Cloudflare published results from testing Anthropic's Mythos Preview - the security-focused AI model that found thousands of vulnerabilities across major operating systems and browsers, then was deemed too dangerous to release publicly. The results show genuine capability in vulnerability research, but also inconsistent guardrails that reveal why keeping this technology locked down makes sense.
For context: Anthropic announced Project Glasswing last month, revealing they'd built an AI that autonomously discovered high-severity vulnerabilities across every major OS and web browser. Instead of open-sourcing it or selling it commercially, they gave access to roughly 40 organizations to use it defensively.

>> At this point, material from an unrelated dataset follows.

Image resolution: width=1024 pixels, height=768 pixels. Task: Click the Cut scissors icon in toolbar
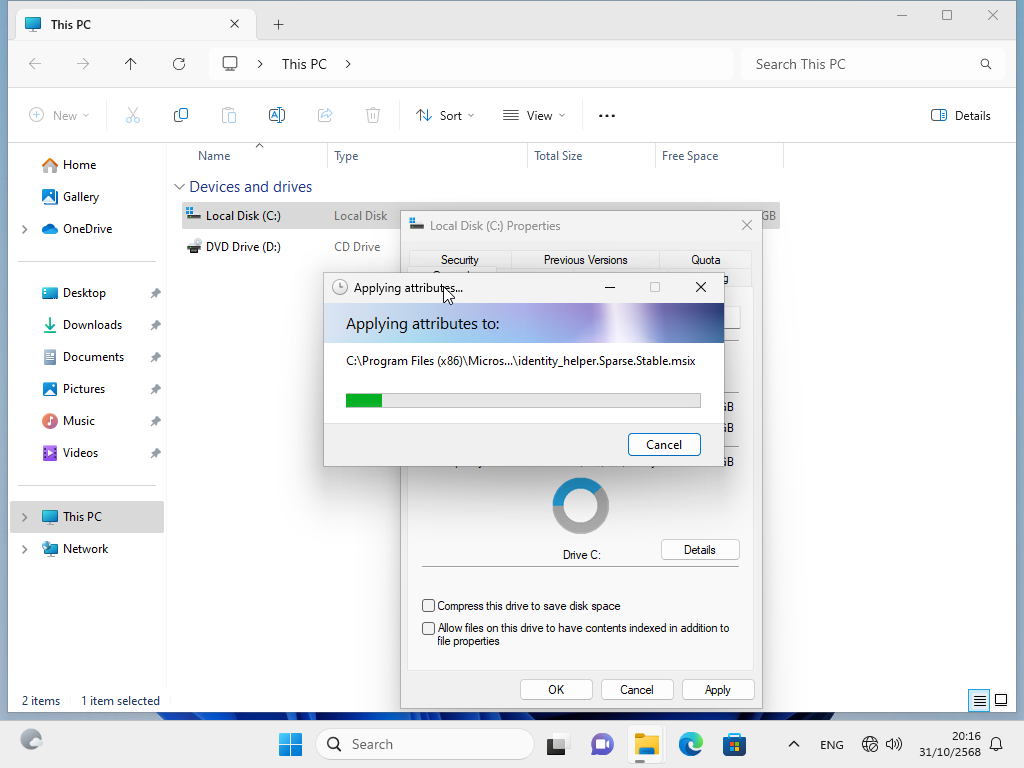click(x=133, y=116)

Cloudflare was one of them.
The genuinely impressive part: the model can take several exploit primitives and reason about how to chain them into working proofs. This isn't just pattern matching against known vulnerability signatures. The reasoning looks like the work of a senior security researcher, not an automated scanner. Cloudflare tested it against more than 50 of their own repositories and found it could identify subtle logic flaws that traditional tools miss.
The catch: its built-in guardrails aren't consistent. Cloudflare found that the same task framed differently could produce completely different outcomes. Sometimes the model would refuse to provide exploitation details. Other times it would helpfully walk through the entire attack chain. That inconsistency is exactly why any future public release needs hardened safeguards layered on top of the base model.
Cloudflare's broader point is more sobering: the same capabilities that helped them find bugs in their own code will, in the wrong hands, accelerate attacks against every application on the internet. This is dual-use technology in the truest sense. Give it to defenders and it helps secure systems. Give it to attackers and it weaponizes vulnerability research at scale.
This is what happens when you give advanced AI to actual security engineers instead of just hyping it in press releases. Cloudflare didn't claim Mythos Preview will replace their security team. They found it useful for augmenting research workflows, identifying edge cases, and reasoning through complex exploit chains. But they also warn the technology isn't ready for general availability because the defensive and offensive capabilities are inseparable.
Mythos Preview appears to be different - a genuinely capable tool with real limitations and serious dual-use concerns. Anthropic's decision to restrict access wasn't about generating hype through artificial scarcity. It was about acknowledging that some capabilities shouldn't be democratized until better safeguards exist.